* Task input:
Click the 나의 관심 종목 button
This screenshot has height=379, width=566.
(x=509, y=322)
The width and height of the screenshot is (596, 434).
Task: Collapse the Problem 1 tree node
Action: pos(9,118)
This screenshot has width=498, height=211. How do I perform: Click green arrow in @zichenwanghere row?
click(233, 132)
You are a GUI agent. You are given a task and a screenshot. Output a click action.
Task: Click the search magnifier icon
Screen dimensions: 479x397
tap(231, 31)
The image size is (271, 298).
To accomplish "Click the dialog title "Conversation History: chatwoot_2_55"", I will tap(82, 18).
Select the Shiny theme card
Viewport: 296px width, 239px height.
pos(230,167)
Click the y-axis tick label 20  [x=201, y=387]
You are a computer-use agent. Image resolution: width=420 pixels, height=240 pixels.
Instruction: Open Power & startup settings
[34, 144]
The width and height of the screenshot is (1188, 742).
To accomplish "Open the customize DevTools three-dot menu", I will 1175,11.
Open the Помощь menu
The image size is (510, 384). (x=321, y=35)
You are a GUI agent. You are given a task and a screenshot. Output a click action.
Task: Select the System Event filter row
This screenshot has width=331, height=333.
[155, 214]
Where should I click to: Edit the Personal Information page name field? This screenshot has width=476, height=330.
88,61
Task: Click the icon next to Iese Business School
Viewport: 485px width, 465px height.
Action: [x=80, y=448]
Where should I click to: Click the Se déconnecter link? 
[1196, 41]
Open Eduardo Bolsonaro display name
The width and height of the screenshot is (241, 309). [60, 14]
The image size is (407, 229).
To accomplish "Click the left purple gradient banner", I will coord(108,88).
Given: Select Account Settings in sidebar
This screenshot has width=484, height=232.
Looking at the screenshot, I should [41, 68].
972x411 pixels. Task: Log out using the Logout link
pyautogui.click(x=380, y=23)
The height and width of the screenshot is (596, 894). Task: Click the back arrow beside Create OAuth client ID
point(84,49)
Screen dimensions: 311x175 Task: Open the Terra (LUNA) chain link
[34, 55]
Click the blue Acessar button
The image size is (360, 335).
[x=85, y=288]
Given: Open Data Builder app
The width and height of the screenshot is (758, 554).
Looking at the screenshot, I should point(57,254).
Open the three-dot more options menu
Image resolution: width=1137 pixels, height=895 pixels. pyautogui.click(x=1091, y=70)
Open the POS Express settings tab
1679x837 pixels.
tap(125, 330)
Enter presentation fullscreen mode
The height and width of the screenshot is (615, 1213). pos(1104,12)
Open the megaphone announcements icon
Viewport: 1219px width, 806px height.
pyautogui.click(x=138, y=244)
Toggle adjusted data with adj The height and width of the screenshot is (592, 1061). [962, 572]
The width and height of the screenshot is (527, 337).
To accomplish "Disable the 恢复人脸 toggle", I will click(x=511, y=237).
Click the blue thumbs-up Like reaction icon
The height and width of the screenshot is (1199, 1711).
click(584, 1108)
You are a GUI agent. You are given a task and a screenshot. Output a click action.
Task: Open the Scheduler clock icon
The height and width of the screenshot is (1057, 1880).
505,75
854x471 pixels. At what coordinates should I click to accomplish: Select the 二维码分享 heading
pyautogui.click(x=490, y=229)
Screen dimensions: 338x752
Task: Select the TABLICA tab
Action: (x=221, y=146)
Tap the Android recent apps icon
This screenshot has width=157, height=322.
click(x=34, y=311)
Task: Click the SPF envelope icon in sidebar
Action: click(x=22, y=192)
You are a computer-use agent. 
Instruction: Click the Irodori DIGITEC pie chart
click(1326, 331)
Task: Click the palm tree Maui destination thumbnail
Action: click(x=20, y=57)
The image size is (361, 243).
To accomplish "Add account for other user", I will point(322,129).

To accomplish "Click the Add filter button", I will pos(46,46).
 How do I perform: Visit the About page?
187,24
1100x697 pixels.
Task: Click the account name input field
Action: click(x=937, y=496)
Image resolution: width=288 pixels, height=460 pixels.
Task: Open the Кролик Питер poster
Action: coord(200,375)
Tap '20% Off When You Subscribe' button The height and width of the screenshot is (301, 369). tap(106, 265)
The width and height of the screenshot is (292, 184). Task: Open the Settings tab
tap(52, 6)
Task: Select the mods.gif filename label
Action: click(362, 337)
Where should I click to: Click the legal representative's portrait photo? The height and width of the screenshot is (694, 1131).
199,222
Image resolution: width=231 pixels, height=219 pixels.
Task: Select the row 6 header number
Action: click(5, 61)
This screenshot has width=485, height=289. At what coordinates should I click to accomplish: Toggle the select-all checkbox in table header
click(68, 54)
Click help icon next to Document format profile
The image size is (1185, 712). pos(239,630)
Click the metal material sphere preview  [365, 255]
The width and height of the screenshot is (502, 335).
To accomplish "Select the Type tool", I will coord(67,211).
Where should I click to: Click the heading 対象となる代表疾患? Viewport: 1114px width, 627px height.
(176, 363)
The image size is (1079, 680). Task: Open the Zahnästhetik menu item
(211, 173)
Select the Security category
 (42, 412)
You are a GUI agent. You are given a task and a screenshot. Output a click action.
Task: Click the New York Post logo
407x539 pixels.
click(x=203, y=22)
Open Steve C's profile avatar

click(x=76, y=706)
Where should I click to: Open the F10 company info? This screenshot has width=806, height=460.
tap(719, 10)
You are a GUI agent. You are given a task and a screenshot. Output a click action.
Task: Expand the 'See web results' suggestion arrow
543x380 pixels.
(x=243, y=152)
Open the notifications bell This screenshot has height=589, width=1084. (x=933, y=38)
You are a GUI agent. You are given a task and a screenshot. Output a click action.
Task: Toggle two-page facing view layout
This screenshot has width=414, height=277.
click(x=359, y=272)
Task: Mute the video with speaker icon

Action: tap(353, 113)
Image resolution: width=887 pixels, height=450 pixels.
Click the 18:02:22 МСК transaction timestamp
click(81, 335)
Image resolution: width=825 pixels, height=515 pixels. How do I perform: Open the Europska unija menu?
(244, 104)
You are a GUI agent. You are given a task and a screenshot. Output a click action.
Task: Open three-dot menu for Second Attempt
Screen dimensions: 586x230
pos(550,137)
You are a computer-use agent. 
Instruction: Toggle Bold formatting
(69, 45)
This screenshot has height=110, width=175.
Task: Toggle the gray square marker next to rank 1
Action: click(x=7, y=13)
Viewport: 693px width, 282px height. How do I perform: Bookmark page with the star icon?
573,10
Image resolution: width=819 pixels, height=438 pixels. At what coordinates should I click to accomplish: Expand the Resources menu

* Exercise instructions:
Gather every line of the records that contains the string "perform" and list those lines in their original order.

* Expected output:
This screenshot has width=498, height=211. How do I perform: Click green arrow in @zichenwanghere row?
 How do I perform: Visit the About page?
Image resolution: width=825 pixels, height=515 pixels. How do I perform: Open the Europska unija menu?
Viewport: 693px width, 282px height. How do I perform: Bookmark page with the star icon?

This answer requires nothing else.